* How to complete this task *
Among the lines below, a stretch begins at the one with "Where should I click to: Clear" and ends at the one with "Click ice element". Repeat that stretch exactly, ends included.

:: Supplied material

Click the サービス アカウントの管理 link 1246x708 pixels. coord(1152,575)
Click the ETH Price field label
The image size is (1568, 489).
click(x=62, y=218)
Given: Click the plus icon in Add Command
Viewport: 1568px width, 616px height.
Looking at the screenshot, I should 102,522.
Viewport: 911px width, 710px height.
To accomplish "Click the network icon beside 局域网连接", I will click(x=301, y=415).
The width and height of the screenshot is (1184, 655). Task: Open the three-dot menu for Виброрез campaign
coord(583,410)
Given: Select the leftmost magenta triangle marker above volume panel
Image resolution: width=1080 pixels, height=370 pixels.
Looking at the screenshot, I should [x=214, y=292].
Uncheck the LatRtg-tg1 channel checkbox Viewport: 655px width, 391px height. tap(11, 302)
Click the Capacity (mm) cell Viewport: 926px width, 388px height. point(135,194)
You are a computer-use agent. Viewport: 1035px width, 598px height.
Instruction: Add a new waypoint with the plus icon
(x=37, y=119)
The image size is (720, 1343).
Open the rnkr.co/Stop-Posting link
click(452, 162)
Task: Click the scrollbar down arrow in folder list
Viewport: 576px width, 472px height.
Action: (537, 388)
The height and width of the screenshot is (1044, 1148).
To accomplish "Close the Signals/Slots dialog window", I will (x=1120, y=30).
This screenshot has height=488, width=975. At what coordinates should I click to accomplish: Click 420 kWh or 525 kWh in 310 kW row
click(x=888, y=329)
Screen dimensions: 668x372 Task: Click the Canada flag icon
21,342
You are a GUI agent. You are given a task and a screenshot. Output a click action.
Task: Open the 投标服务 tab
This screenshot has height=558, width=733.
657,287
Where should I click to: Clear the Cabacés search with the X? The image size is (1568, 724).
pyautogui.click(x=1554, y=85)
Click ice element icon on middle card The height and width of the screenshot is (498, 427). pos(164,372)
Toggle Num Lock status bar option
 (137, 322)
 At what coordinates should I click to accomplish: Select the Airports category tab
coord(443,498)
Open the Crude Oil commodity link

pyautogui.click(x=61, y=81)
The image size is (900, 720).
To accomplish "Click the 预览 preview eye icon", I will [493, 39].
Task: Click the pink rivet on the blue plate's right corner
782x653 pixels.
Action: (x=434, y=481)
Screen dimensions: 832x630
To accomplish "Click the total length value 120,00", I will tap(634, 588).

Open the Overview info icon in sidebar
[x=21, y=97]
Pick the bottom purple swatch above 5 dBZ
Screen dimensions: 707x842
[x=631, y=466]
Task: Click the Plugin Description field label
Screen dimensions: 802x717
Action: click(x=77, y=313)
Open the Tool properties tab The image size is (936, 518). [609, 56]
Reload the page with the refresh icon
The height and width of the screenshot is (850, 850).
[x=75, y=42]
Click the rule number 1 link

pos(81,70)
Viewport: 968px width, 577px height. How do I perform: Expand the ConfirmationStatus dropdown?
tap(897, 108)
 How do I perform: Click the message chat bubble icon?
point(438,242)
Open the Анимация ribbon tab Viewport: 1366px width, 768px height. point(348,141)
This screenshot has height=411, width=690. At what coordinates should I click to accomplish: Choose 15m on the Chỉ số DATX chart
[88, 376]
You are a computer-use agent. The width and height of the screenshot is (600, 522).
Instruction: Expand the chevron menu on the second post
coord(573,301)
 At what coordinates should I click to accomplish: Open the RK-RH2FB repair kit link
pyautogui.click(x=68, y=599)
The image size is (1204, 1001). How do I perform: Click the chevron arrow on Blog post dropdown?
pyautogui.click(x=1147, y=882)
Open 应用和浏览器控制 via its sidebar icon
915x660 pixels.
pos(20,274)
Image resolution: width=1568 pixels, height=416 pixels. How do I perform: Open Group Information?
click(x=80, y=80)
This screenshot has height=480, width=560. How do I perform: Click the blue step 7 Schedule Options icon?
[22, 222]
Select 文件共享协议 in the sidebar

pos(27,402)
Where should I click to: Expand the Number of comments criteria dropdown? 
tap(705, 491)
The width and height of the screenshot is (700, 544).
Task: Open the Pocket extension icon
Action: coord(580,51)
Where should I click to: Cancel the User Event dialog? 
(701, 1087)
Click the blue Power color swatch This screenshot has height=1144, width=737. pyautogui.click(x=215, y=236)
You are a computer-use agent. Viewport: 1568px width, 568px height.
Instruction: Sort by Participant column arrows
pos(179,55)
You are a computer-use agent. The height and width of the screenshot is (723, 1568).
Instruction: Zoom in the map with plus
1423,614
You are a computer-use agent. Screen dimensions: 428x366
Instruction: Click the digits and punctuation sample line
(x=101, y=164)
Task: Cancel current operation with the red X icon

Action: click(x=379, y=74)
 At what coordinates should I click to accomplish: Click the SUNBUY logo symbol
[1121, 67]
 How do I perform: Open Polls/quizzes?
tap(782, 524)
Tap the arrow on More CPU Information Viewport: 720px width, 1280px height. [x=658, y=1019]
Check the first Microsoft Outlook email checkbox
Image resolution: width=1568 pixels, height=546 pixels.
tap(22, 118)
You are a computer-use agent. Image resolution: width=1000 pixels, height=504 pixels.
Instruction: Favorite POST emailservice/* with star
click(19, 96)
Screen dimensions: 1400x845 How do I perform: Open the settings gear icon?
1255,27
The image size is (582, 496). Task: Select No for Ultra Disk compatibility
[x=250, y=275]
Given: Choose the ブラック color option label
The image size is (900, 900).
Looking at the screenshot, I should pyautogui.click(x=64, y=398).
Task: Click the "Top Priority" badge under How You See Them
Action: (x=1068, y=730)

::::

* Response for this exercise *
Where should I click to: Clear the Cabacés search with the X? The image size is (1568, 724).
pyautogui.click(x=1554, y=85)
Click ice element icon on middle card The height and width of the screenshot is (498, 427). pos(164,372)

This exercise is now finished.